Help with Regular Expressions

Mon Mar 12 18:37:14 EST 2001

[Raymond Hettinger]
> Is there an idiom for how to use regular expressions for lexing?
>
> My attempt below is unsatisfactory because it has to filter the
> entire match group dictionary to find-out which token caused
> the match. This approach isn't scalable because every token
> match will require a loop over all possible token types.
>
> I've fiddled with this one for hours and can't seem to find a
> direct way get a group dictionary that contains only matches.

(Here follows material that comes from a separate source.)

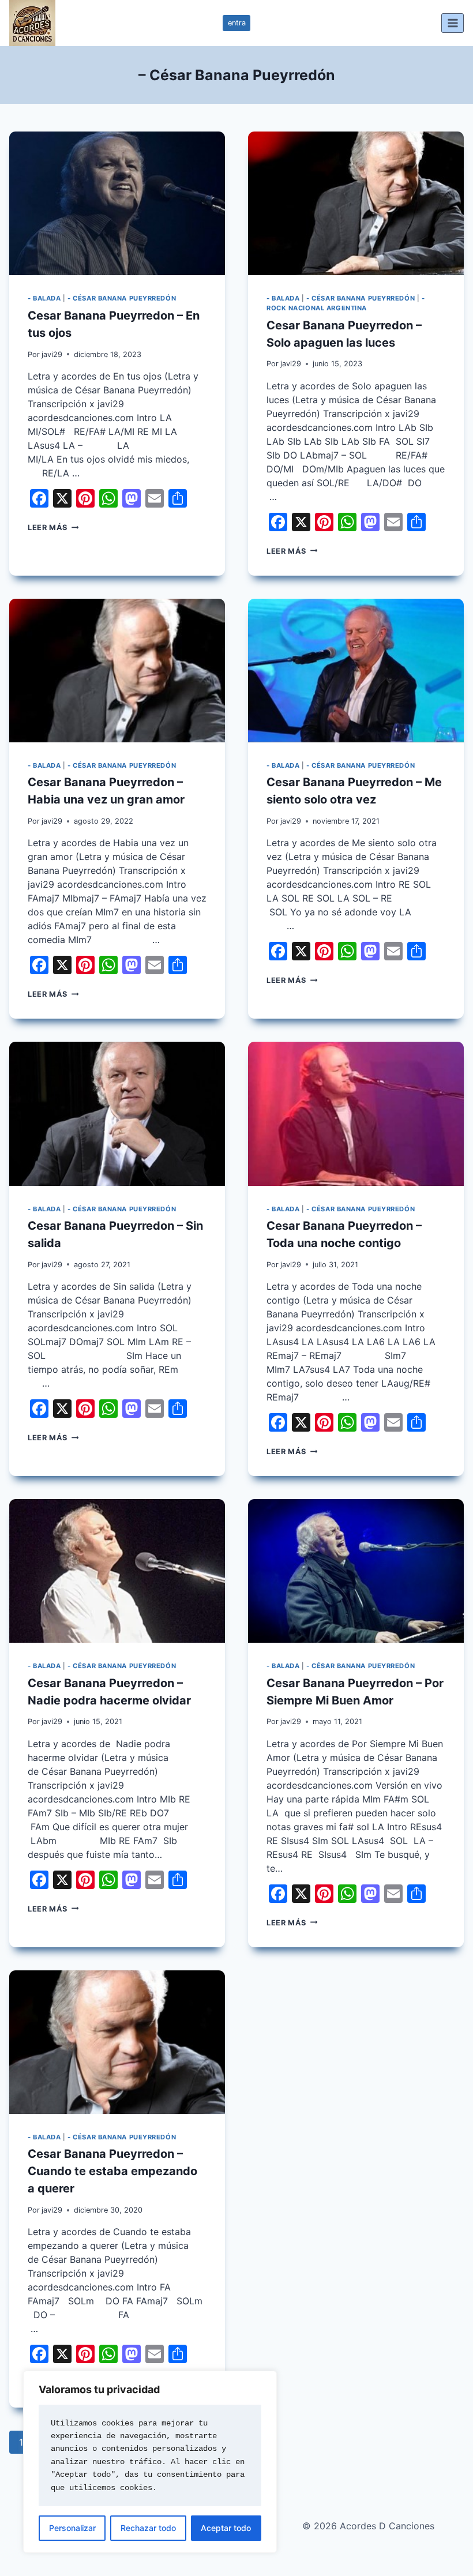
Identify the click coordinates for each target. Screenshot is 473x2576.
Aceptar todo (226, 2528)
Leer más (53, 527)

That's because there isn't a direct way; best you can do now is seek to order
your alternatives most-likely first (which is a good idea anyway, given the
way the engine works).

If you peek inside sre.py (2.0 or later), you'll find an undocumented class
Scanner that uses the undocumented .lastindex attribute of match objects.
Someday I hope this will be the basis for solving exactly the problem you're
facing.  There's also an undocumented .lastgroup attribute:

Python 2.1b1 (#11, Mar  2 2001, 11:23:29) [MSC 32 bit (Intel)] on win32
Type "copyright", "credits" or "license" for more information.
IDLE 0.6 -- press F1 for help
>>> import re
>>> pat = re.compile(r"(?P<a>aa)|(?P<b>bb)")
>>> m = pat.search("baab")
>>> m.lastindex  # numeral of group that matched
1
>>> m.lastgroup  # name of group that matched
'a'
>>> m = pat.search("ababba")
>>> m.lastindex
2
>>> m.lastgroup
'b'
>>>

They're not documented yet because we're not yet sure whether we want to make
them permanent parts of the language.  So feel free to play, but don't count
on them staying around forever.  If you like them, drop a note to the effbot
saying so.

for-more-docs-read-the-source-code-ly y'rs  - tim